* _To do_
Take the line that has "Task: Open the Turkey Wrap card" and all the lines that come after it in the records, and write them out again exactly. Add no other line.
Segment Start: Data to use
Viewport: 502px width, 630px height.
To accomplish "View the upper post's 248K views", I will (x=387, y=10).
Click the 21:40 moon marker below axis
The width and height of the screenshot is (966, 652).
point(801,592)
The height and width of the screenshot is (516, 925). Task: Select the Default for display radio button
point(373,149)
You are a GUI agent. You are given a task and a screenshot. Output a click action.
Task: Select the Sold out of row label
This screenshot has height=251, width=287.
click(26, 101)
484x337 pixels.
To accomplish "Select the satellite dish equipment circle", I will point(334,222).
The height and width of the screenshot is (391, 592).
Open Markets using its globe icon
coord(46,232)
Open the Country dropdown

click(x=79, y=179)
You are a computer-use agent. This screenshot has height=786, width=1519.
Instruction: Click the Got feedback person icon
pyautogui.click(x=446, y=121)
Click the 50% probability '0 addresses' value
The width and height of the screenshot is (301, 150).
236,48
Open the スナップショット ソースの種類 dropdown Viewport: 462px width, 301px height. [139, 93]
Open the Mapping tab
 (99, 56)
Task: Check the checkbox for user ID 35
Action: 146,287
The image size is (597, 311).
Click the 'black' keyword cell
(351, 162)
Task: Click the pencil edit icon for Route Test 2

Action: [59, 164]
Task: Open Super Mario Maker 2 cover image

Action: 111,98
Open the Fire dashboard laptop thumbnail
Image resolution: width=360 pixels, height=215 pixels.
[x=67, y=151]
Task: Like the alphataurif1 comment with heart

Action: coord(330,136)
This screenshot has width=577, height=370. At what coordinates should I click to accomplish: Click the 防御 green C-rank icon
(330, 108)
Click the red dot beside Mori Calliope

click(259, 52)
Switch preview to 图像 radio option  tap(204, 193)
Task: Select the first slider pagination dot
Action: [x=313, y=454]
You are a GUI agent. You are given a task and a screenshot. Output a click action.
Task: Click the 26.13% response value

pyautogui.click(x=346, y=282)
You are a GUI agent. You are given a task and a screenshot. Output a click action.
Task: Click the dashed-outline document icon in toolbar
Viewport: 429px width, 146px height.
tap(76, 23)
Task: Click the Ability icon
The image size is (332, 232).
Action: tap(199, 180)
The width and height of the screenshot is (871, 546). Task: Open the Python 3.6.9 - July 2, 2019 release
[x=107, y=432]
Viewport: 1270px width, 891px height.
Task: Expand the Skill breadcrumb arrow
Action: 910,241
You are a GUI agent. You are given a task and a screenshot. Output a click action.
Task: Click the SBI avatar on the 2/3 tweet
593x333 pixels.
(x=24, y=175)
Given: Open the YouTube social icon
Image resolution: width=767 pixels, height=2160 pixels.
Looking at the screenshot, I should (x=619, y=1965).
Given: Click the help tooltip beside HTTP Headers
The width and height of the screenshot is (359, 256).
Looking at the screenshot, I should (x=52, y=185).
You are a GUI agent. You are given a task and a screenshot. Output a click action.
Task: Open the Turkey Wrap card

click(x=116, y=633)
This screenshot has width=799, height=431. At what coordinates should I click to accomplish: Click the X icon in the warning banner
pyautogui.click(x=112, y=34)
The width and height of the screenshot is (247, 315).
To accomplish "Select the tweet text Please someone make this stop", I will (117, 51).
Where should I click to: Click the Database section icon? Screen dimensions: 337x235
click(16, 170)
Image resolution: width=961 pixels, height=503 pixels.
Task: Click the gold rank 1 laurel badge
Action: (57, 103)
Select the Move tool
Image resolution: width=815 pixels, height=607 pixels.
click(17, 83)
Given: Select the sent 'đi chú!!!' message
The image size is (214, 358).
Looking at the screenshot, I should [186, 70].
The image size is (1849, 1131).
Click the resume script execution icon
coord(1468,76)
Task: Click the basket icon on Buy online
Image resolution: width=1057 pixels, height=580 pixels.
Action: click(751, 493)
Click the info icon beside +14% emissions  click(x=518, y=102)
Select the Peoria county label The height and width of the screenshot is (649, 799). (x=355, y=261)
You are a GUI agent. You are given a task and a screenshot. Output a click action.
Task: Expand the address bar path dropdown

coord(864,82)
Segment End: Data to use
* _Answer area_
Task: Open the Turkey Wrap card

click(x=116, y=633)
This screenshot has width=799, height=431. At what coordinates should I click to accomplish: Click the X icon in the warning banner
pyautogui.click(x=112, y=34)
The width and height of the screenshot is (247, 315).
To accomplish "Select the tweet text Please someone make this stop", I will (117, 51).
Where should I click to: Click the Database section icon? Screen dimensions: 337x235
click(16, 170)
Image resolution: width=961 pixels, height=503 pixels.
Task: Click the gold rank 1 laurel badge
Action: (57, 103)
Select the Move tool
Image resolution: width=815 pixels, height=607 pixels.
click(17, 83)
Given: Select the sent 'đi chú!!!' message
The image size is (214, 358).
Looking at the screenshot, I should [186, 70].
The image size is (1849, 1131).
Click the resume script execution icon
coord(1468,76)
Task: Click the basket icon on Buy online
Image resolution: width=1057 pixels, height=580 pixels.
Action: click(751, 493)
Click the info icon beside +14% emissions  click(x=518, y=102)
Select the Peoria county label The height and width of the screenshot is (649, 799). (x=355, y=261)
You are a GUI agent. You are given a task and a screenshot. Output a click action.
Task: Expand the address bar path dropdown

coord(864,82)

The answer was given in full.